As mortes de José Van Dunem, Nito Alves, Sita Valles (e do seu irmão Ademar), João Jacob Caetano e de muitos e muitos outros, estão rodeadas – ainda hoje e apesar dos testemunhos existentes – de mistério e de surpresas que se acumulam. A matança ordenada pelas autoridades não poupou inocentes que se sabia serem inocentes e que nunca estiveram implicados em qualquer tipo de conspiração; testemunhos orais (que eu próprio conhecia e que este livro menciona com a correspondente gravidade documental) falam de famílias chacinadas, do chão das prisões coberto de sangue onde chapinhavam presos que não sabiam de que eram acusados, de presos enterrados vivos ou metralhados junto às valas onde os seus cadáveres seriam escondidos, de angolanos decapitados ou golpeados à catanada. O registo menciona de tudo um pouco, desde homens lançados de aviões ou de ravinas, de fuzilamentos arbitrários, até sessões de tortura aplicada com crueldade indescritível. Sita Valles, ex-militante comunista portuguesa, é um dos nomes dessa lista, abandonada pelo seu partido de origem e fuzilada pelos vencedores de 27 de Maio. A sua história dramática, bem como a do seu marido, José Van Dunem, encontra ainda o pormenor dramático (publicado neste livro) de ter sido morta depois de dar à luz um bebé de que não se conhece o paradeiro – e depois de ter sido obrigada a abandonar um filho com apenas quatro meses de idade.

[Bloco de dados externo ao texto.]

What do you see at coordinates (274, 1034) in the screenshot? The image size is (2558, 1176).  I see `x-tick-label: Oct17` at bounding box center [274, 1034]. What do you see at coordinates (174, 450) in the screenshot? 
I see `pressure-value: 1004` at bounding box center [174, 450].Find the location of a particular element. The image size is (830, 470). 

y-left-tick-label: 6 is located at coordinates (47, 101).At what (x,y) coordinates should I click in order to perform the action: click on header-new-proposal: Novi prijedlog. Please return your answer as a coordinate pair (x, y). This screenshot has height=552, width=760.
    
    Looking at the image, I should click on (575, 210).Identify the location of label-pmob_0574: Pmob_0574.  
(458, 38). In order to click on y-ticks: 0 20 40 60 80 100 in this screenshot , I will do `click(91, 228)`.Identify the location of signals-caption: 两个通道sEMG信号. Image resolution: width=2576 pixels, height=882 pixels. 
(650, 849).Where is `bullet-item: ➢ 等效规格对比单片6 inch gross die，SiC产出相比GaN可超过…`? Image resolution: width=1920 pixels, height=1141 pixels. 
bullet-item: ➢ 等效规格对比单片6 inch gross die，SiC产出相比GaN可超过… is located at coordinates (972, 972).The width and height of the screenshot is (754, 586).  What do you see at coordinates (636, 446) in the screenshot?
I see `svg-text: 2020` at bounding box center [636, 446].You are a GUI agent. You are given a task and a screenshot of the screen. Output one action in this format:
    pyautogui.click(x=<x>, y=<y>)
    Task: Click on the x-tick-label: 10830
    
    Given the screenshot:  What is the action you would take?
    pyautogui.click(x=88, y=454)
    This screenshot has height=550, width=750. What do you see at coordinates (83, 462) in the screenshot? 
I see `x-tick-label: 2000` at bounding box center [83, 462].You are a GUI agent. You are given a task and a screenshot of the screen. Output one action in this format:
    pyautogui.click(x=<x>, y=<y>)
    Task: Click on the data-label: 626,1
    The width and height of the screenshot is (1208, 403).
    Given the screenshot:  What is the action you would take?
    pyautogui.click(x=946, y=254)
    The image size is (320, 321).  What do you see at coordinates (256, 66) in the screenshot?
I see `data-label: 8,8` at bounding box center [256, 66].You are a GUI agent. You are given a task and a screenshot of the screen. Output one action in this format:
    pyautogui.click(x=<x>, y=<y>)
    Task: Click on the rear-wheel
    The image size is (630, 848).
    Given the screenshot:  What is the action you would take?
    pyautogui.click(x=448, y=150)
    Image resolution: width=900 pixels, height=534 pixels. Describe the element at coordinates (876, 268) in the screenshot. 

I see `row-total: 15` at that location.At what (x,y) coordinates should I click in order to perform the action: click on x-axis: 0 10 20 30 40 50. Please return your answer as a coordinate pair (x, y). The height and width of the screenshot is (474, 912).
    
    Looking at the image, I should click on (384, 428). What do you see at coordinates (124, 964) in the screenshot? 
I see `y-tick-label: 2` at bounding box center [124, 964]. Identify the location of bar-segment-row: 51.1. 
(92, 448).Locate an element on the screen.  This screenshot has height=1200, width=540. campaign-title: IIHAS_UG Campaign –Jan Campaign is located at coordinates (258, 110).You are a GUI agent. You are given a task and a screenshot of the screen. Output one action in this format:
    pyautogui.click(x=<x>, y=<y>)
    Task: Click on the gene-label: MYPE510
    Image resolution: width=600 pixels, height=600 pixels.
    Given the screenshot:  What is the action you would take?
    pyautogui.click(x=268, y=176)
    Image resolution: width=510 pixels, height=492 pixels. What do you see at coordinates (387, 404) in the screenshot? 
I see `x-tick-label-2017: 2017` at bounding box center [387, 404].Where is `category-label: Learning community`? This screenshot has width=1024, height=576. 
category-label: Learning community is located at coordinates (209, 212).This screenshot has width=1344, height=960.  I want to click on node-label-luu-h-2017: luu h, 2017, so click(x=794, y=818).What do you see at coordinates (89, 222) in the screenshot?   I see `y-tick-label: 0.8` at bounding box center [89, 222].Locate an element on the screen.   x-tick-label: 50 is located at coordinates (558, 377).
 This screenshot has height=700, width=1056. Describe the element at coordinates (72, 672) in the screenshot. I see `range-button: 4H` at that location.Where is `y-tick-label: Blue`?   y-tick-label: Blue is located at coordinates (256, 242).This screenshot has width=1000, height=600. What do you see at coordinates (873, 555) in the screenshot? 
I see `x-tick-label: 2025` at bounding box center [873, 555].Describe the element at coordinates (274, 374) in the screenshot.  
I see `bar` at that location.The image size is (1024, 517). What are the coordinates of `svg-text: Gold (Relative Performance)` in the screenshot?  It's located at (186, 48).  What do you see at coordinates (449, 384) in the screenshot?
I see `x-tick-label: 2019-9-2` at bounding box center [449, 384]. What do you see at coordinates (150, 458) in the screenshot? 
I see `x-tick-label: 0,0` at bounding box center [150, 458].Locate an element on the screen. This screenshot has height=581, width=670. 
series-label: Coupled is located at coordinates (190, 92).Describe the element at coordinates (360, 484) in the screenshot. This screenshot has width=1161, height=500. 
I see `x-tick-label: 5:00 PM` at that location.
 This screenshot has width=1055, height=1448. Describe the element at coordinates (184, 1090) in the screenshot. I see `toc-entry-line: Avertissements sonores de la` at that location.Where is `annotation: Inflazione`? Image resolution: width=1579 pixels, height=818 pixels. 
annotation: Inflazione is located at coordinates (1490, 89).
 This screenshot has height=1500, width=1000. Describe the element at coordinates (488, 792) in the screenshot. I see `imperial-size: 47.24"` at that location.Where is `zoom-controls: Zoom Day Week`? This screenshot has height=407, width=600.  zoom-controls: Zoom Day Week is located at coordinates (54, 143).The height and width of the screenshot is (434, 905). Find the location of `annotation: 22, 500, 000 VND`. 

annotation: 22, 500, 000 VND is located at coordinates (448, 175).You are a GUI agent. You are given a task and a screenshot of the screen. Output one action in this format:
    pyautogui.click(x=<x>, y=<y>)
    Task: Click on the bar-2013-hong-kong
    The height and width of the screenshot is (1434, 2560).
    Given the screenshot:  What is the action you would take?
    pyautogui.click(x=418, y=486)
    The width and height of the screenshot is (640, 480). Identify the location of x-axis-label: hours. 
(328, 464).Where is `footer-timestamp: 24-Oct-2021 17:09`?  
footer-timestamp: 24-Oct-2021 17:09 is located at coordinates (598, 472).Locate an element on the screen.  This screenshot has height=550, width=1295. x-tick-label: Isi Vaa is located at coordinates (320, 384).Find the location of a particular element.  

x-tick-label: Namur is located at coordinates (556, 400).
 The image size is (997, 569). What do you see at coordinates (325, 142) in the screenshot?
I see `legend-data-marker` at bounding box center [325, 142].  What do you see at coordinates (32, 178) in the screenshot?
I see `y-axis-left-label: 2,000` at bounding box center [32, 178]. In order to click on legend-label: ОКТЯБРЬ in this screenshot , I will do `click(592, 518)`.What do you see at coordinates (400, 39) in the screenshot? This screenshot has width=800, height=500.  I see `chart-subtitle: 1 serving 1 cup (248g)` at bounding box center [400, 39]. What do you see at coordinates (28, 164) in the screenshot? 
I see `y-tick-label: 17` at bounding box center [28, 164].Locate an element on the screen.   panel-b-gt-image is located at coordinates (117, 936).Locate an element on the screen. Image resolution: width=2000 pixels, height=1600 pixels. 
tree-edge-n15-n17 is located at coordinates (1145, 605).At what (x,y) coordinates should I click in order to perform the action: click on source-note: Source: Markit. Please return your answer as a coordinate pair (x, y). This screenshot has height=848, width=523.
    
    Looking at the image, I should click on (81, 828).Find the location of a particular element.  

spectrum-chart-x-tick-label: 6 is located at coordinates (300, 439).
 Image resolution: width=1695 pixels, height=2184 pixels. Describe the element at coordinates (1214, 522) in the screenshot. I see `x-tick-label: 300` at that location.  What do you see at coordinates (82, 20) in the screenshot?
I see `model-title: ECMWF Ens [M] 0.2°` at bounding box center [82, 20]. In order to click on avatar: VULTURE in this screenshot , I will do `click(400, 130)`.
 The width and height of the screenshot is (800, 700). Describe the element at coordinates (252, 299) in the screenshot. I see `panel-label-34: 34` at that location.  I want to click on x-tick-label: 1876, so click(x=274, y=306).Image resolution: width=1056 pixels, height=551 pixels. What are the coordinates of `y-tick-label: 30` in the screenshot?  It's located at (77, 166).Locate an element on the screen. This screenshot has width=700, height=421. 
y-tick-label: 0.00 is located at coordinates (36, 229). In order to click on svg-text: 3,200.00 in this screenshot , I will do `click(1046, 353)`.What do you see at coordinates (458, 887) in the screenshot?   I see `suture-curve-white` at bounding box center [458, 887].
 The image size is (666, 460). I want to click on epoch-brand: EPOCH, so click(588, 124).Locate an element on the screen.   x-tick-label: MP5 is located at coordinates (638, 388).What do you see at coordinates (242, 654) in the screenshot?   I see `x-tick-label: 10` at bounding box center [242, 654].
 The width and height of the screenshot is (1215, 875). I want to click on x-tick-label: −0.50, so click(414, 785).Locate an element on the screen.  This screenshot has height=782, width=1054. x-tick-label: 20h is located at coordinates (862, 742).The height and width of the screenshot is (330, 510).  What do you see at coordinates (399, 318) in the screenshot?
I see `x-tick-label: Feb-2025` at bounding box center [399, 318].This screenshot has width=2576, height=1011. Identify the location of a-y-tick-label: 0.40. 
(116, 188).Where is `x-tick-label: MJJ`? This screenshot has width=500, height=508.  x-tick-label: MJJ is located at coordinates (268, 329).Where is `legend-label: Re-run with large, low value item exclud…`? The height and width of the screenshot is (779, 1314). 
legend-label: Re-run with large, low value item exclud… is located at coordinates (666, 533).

Passados trinta anos não está em causa enumerar a lista dos culpados, dos criminosos ou dos seus cúmplices. Algum género de justiça deve ser feito para que a crueldade tenha um nome e a história não se contente em justificar as atrocidades. Não se trata de apontar um dedo acusador; esse está apontado há muito. Trata-se, também, de não esquecer.
Na época, em Portugal, em nome da ideologia e da “razão de Estado”, os crimes e as perseguições foram silenciados e, até, apoiados. Apenas Natália Correia, solitária e heróica, em plena Assembleia, chamou a atenção para esse imenso “gulag angolano”. São trinta anos de silêncio conveniente.